2009/11/19 Dakota sandahlb@gmail.com
I had the same thought when I first saw it.
On Wed, Nov 18, 2009 at 5:33 PM, Tim Starling tstarling@wikimedia.orgwrote:
Magnus Manske wrote:
Hi all,
as promised on the meeting, I wrote a small JavaScript/Toolserver setup that can log clicks on Commons leading to external pages.
I believe this would be a violation of Wikimedia's privacy policy.
-- Tim Starling
Commons-l mailing list Commons-l@lists.wikimedia.org https://lists.wikimedia.org/mailman/listinfo/commons-l
Commons-l mailing list Commons-l@lists.wikimedia.org https://lists.wikimedia.org/mailman/listinfo/commons-l
On Thu, Nov 19, 2009 at 9:23 AM, Gnangarra gnangarra@gmail.com wrote:
Reading the Privacy policy I dont see this would violate the policy as it specifically doesnt record private data(ip, username), in my reading of http://meta.wikimedia.org/wiki/Privacy_policy#Purpose_of_the_collection_of_p... the policy specifically says "The Foundation limits the collection of personally identifiable user data to purposes which serve the well-being of its projects...." then includes some examples like public accountability of the projects, and site statistics(raw data is not made public). This the tool appears to be within those bounds of the privacy policy.
Even if they would fall under the privacy policy, according to it the collection of private data can be done "including but not limited to the following" purposes: <snip> "To provide site statistics. The Foundation statistically samples raw log data from users' visits.
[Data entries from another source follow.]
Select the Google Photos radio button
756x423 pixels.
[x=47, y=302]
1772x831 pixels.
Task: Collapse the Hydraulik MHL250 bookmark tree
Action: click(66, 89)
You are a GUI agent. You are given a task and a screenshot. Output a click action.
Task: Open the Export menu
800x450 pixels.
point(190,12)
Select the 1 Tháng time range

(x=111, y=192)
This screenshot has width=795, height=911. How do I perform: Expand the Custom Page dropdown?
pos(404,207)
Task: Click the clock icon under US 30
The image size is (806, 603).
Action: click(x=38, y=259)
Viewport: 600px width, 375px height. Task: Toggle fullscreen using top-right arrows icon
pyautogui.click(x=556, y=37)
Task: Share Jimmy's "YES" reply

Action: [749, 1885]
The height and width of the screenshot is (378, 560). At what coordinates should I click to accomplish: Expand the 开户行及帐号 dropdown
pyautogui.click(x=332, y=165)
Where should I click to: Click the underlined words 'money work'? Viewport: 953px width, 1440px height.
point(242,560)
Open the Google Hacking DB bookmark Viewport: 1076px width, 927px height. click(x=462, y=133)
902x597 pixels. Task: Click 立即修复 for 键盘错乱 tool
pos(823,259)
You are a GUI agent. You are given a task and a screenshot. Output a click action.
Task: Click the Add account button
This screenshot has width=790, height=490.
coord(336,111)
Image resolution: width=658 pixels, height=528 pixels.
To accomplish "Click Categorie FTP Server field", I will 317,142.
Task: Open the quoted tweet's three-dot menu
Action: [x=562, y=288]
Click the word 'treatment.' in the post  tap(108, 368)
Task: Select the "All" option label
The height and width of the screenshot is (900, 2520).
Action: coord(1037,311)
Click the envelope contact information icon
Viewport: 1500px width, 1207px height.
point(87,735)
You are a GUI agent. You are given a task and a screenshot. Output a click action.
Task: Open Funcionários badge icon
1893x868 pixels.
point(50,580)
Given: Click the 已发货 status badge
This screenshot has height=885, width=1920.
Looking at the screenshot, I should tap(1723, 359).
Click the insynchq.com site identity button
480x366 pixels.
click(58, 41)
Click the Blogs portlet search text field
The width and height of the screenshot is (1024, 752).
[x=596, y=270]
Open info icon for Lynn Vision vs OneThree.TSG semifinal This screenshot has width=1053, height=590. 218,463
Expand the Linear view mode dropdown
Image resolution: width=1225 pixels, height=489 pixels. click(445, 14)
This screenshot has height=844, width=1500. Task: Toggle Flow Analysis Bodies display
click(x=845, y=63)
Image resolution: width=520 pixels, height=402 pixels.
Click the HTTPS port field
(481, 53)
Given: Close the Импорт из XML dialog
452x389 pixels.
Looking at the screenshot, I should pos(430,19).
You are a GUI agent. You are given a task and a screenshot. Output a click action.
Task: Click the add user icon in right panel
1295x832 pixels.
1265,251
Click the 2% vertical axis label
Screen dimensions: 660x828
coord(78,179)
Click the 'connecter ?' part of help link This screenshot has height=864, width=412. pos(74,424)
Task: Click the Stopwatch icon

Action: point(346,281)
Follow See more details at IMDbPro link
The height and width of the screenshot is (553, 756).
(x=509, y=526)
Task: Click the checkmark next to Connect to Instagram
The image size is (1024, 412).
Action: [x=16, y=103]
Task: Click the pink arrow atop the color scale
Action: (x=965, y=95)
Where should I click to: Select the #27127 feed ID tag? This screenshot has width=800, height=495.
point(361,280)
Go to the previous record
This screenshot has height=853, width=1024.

These logs are used to produce the site statistics pages; the raw log data is not made public."
So in my opinion even if we _would_ save private information with the clicks, that still would not violate the privacy policy as long as the data is sufficiently anonymized before it is seen by human eyes.
2009/11/19 Tim Starling tstarling@wikimedia.org:
Magnus Manske wrote:
Hi all,
as promised on the meeting, I wrote a small JavaScript/Toolserver setup that can log clicks on Commons leading to external pages.
I believe this would be a violation of Wikimedia's privacy policy.
If it contains no explicitly private information (no username) and isn't linked to any other log entries (no "person 489272 clicked the following links...") - and from the way Magnus describes it this seems to be the case - then it seems to me like it wouldn't, because no data can be linked to a user in any reasonable or consistent manner. That said, IANAL. ;-)
(It is pushing into the area where we do need to be aware of privacy concerns, though!)
Hi everyone,
Magnus Manske schreef:
This will "capture" all external link clicks within the page content, tell the toolserver about it, and then load the intended page.
Something else: Is the toolserver able to handle the load this will produce? Maybe make it part of http://stats.wikimedia.org/ ?
Maarten
On Thu, Nov 19, 2009 at 1:08 PM, Maarten Dammers maarten@mdammers.nl wrote:
Hi everyone,
Magnus Manske schreef:
This will "capture" all external link clicks within the page content, tell the toolserver about it, and then load the intended page.
Something else: Is the toolserver able to handle the load this will produce? Maybe make it part of http://stats.wikimedia.org/ ?
I have no idea about the amount of traffic. I'd guess it's less than 1% of Commons page views, but I might be widely off.
One way to find out would be to turn it on for everyone :-)
But, being the script author, I'd rather have someone else put it into the default Commons JavaScript. IMHO it will work technically, I just want to avoid "developers do whatever they want on Commons"-issues. Volunteers?